Überall sind sie, die hippen Kleinkinder. Wenn ich mich von etwas verfolgt fühle, dann von der hippen Kleinfamilie: Mama, Papa und ein Kleinkind, das so viel Aufmerksamkeit bekommt, das es später sicher einmal narzisstische Starallüren pflegt.

Mama und Papa sind modische Mittdreißiger - gut aussehend - und das Kind, na klar, es gehört zu ihrem coolen Alltag halt dazu.
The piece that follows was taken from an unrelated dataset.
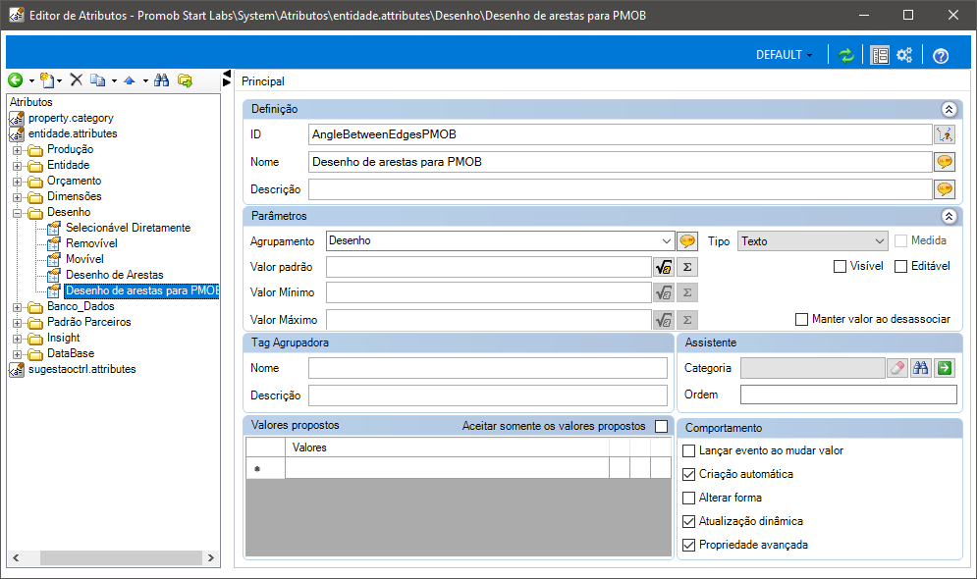Click the green refresh arrows icon
This screenshot has width=977, height=579.
[845, 55]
Man sichtet die neue Spezies fast überall: In Cafés, Kneipen, auf der schicken Picknick-Decke im Park - das Kind je nach Alterslage umgeschnallt. Die Zeiten der Muttertiere zu Hause sind vorbei: Elternsein ist wieder cool und das nett ausstaffierte Kleinkind eine Art modisches Accessoire, wie der Laptop für die Selbstständigen oder der Coffee-to-go-Becher mit einem Schuss Flavour für die jungen Bürogänger.
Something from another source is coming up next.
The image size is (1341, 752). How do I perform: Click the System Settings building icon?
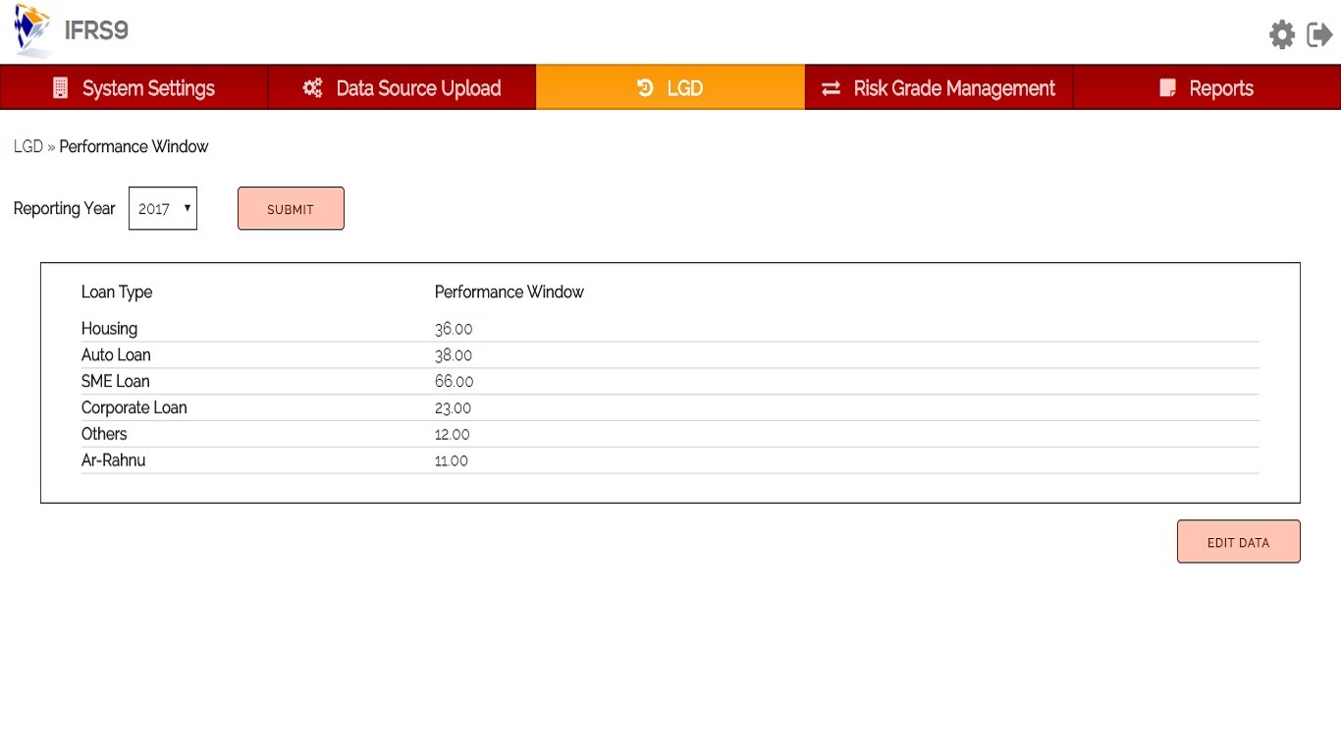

Früher gab es wenigstens noch Zeiten, wo das durchschnittliche Kleinkind Sendepause hatte und ins Bett verschwand. Seine Quasselfreqenz brach sich meist an der Schallmauer des Sandmännchens, und die Erwachsenen konnten endlich mal in Ruhe miteinander sprechen. Letztes Wochenende sichtete ich in einer angesagten Hamburger Kneipe noch gegen 22 Uhr hippes Kleingemüse. Am Nachbartisch führte eine blonde Paulina mit geflochtenen Zöpfen das Zepter, und die Erwachsenen ordneten sich mit ihren Gesprächen - verblüffend - sogleich unter. Die höchstens Fünfjährige malte krakelige Bilder, und die Erwachsenen - promovierte Mediziner - hatten nichts anderes zu besprechen als Paulinas neuestes Oeuvre, das sie in den Himmel lobten. Anschließend bestellte sich Paulina kurz vor Mitternacht noch eine Mousse au chocolat zu ihrer Apfelsaftschorle. Selbstverständlich führte sie die Bestellung höchst persönlich bei der Tresenkraft durch, die wenig später mit dem süßen Dessert herantrabte. Man gönnt sich als hippes Kleinkind schließlich ja sonst fast nichts.